▶ Exercise prompt: Transcribe each record below word for word.

(Saved data entries)

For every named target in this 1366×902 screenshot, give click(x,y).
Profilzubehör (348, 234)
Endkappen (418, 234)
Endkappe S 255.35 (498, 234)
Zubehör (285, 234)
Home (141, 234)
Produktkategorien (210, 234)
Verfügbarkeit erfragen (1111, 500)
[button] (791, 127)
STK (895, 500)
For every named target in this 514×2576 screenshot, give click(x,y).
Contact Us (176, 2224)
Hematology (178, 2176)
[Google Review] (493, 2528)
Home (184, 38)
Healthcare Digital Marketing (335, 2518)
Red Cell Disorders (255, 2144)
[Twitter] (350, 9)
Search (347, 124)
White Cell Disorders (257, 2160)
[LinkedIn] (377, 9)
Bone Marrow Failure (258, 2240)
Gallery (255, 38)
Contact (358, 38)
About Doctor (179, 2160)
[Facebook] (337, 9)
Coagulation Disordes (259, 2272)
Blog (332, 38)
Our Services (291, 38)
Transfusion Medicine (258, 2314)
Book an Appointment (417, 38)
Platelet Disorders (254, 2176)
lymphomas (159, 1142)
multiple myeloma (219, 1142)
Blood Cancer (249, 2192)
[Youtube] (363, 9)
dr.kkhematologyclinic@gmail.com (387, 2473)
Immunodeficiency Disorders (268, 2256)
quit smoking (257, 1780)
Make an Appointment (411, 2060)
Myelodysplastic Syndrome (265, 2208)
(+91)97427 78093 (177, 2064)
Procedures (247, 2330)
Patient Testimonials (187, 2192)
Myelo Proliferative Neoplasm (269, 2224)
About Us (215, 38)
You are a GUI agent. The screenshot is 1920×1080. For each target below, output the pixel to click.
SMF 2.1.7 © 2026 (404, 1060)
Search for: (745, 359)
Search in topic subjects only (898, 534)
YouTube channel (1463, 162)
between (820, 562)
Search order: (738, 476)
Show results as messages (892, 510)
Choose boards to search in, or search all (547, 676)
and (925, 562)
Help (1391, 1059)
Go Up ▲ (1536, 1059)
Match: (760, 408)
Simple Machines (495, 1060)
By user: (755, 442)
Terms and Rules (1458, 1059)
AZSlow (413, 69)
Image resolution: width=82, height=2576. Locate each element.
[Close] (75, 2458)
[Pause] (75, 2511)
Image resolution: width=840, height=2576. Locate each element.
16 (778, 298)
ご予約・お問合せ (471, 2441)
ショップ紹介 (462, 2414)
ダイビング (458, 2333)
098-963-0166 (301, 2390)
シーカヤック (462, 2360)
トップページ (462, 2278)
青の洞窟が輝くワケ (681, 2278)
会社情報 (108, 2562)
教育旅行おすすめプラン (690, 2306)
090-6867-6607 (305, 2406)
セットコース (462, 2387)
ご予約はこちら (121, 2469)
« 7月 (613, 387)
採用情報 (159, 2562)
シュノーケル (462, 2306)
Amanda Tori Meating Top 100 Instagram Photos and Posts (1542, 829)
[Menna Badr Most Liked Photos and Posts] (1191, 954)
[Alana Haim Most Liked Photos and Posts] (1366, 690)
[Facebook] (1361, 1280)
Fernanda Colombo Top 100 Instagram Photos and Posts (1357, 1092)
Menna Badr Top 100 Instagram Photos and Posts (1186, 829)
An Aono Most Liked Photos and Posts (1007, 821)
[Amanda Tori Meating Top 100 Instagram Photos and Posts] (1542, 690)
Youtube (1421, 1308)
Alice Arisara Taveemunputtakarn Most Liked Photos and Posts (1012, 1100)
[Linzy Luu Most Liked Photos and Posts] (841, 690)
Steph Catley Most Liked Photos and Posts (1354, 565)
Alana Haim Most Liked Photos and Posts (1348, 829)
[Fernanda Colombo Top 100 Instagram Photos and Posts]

▶ Response:
For every named target in this 1366×902 screenshot, give click(x,y).
Profilzubehör (348, 234)
Endkappen (418, 234)
Endkappe S 255.35 (498, 234)
Zubehör (285, 234)
Home (141, 234)
Produktkategorien (210, 234)
Verfügbarkeit erfragen (1111, 500)
[button] (791, 127)
STK (895, 500)
For every named target in this 514×2576 screenshot, give click(x,y).
Contact Us (176, 2224)
Hematology (178, 2176)
[Google Review] (493, 2528)
Home (184, 38)
Healthcare Digital Marketing (335, 2518)
Red Cell Disorders (255, 2144)
[Twitter] (350, 9)
Search (347, 124)
White Cell Disorders (257, 2160)
[LinkedIn] (377, 9)
Bone Marrow Failure (258, 2240)
Gallery (255, 38)
Contact (358, 38)
About Doctor (179, 2160)
[Facebook] (337, 9)
Coagulation Disordes (259, 2272)
Blog (332, 38)
Our Services (291, 38)
Transfusion Medicine (258, 2314)
Book an Appointment (417, 38)
Platelet Disorders (254, 2176)
lymphomas (159, 1142)
multiple myeloma (219, 1142)
Blood Cancer (249, 2192)
[Youtube] (363, 9)
dr.kkhematologyclinic@gmail.com (387, 2473)
Immunodeficiency Disorders (268, 2256)
quit smoking (257, 1780)
Make an Appointment (411, 2060)
Myelodysplastic Syndrome (265, 2208)
(+91)97427 78093 (177, 2064)
Procedures (247, 2330)
Patient Testimonials (187, 2192)
Myelo Proliferative Neoplasm (269, 2224)
About Us (215, 38)
You are a GUI agent. The screenshot is 1920×1080. For each target below, output the pixel to click.
SMF 2.1.7 © 2026 (404, 1060)
Search for: (745, 359)
Search in topic subjects only (898, 534)
YouTube channel (1463, 162)
between (820, 562)
Search order: (738, 476)
Show results as messages (892, 510)
Choose boards to search in, or search all (547, 676)
and (925, 562)
Help (1391, 1059)
Go Up ▲ (1536, 1059)
Match: (760, 408)
Simple Machines (495, 1060)
By user: (755, 442)
Terms and Rules (1458, 1059)
AZSlow (413, 69)
Image resolution: width=82, height=2576. Locate each element.
[Close] (75, 2458)
[Pause] (75, 2511)
Image resolution: width=840, height=2576. Locate each element.
16 (778, 298)
ご予約・お問合せ (471, 2441)
ショップ紹介 (462, 2414)
ダイビング (458, 2333)
098-963-0166 (301, 2390)
シーカヤック (462, 2360)
トップページ (462, 2278)
青の洞窟が輝くワケ (681, 2278)
会社情報 (108, 2562)
教育旅行おすすめプラン (690, 2306)
090-6867-6607 (305, 2406)
セットコース (462, 2387)
ご予約はこちら (121, 2469)
« 7月 (613, 387)
採用情報 (159, 2562)
シュノーケル (462, 2306)
Amanda Tori Meating Top 100 Instagram Photos and Posts (1542, 829)
[Menna Badr Most Liked Photos and Posts] (1191, 954)
[Alana Haim Most Liked Photos and Posts] (1366, 690)
[Facebook] (1361, 1280)
Fernanda Colombo Top 100 Instagram Photos and Posts (1357, 1092)
Menna Badr Top 100 Instagram Photos and Posts (1186, 829)
An Aono Most Liked Photos and Posts (1007, 821)
[Amanda Tori Meating Top 100 Instagram Photos and Posts] (1542, 690)
Youtube (1421, 1308)
Alice Arisara Taveemunputtakarn Most Liked Photos and Posts (1012, 1100)
[Linzy Luu Most Liked Photos and Posts] (841, 690)
Steph Catley Most Liked Photos and Posts (1354, 565)
Alana Haim Most Liked Photos and Posts (1348, 829)
[Fernanda Colombo Top 100 Instagram Photos and Posts]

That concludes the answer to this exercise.